Rosenthal and Belzer each offered advice to physicians with transgender patients, noting that it important to keep in mind the prejudices and negative experiences they may face on a day-to-day basis.

According to Belzer, many transgender children and young adults suffer severe depression and anxiety. Rosenthal added that older transgender individuals may have had previous negative experiences with the health care system.

“The first thing is to be sensitive, to understand that a transgender individual regardless of age — but certainly older transgender individuals — may have experienced discrimination and biases,” Rosenthal said. “It’s important to have people feel welcomed, to have them feel that anyone of any gender is welcome, and to try to make that apparent and to be sensitive in that way.”

Rosenthal added that physicians may want to alert staff members who may interact with the patient of the individual’s preferred name and pronoun. He added it is important that patients be informed about the data behind the treatments they are receiving.

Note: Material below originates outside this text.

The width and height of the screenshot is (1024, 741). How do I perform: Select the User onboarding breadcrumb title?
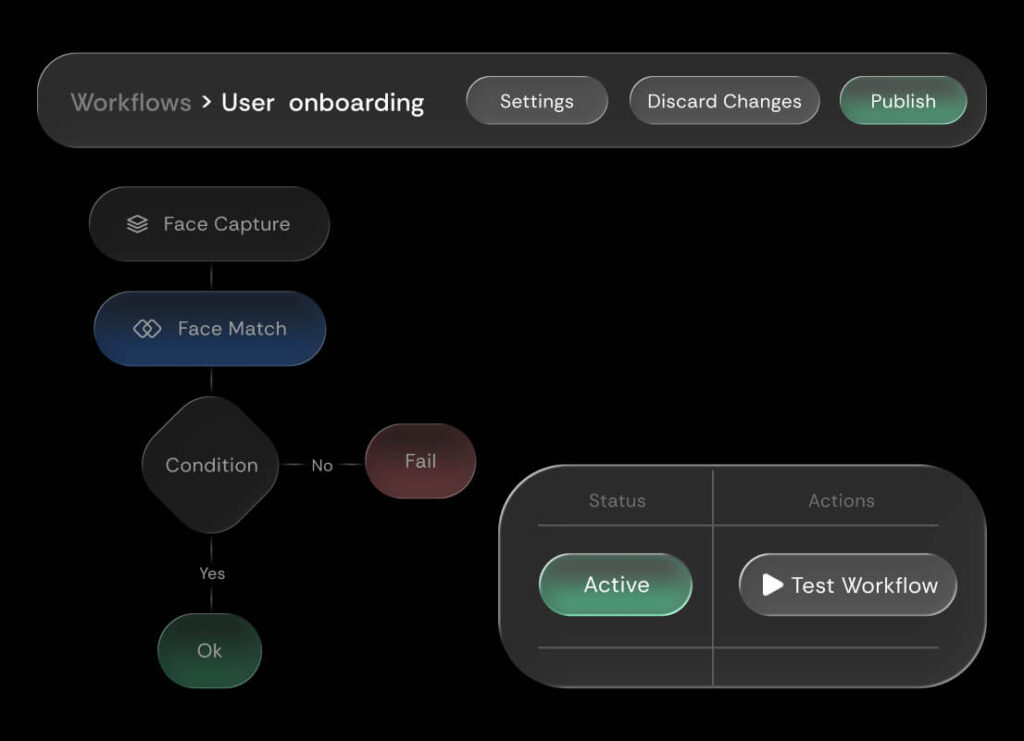(322, 102)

“Make sure that people understand that recommendations are based first on the data that are out there,” he said. “Beyond that, you would want to be as sensitive a provider as you would to any other patient.”

According to Belzer, physicians must be mindful of their state’s health insurance laws, as insurers will often deny coverage for transgender HT.

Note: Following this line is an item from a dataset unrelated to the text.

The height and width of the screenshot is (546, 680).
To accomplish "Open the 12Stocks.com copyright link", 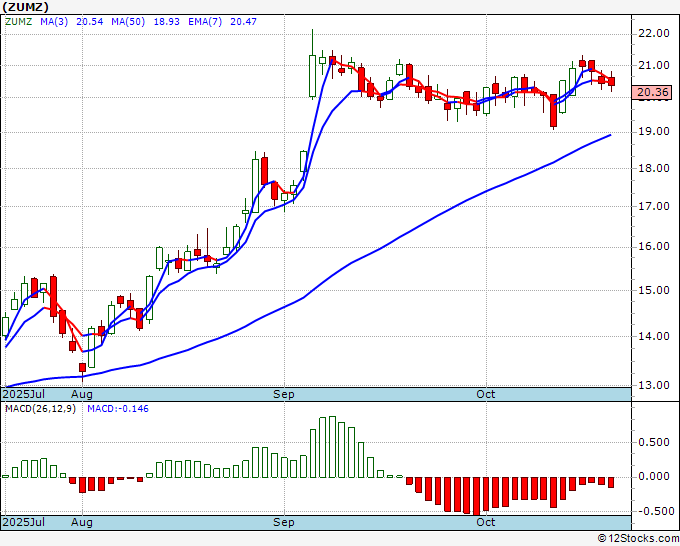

“The problem right now in the United States, going back 5 to 10 years ago, is that almost all insurance companies just excluded transgender care, saying it was a psychiatric problem, and it was just written out of every policy,” Belzer said.

However, according to Belzer, this has slowly begun to change, after the AMA, the Endocrine Society, the American Psychological Association and the World Professional Association for Transgender Health all stated that transgender HT was a medical issue and, more importantly, “medically necessary.”

“Every single state and their insurance companies are in different places in a continuum,” Belzer said. “For example, in California, the health commissioner has stated they cannot treat gender dysphoria any differently than any other medical condition, and you have to provide hormonal therapy and surgery, and the state Medicaid will pay for surgery, hormones and treatment. Gradually and surely, insurance companies are figuring it out, and not doing delaying tactics and dragging their feet. It doesn’t mean it’s always easy, but it’s getting better.” – by Jason Laday


de Vries AL, et al. Pediatrics. 2014;doi:10.1542/peds.2013-2958.

First U.S. study of transgender youth funded by NIH [news release]. University of California, San Francisco; Aug. 17, 2015. Accessed Nov. 18, 2015.

Olson J, et al. J Adolesc Health. 2015;doi:10.1016/j.jadohealth.2015.04.027.


Rosenthal reports that has previously been a consultant for AbbVie, until November 2014. Belzer reports no relevant financial disclosures.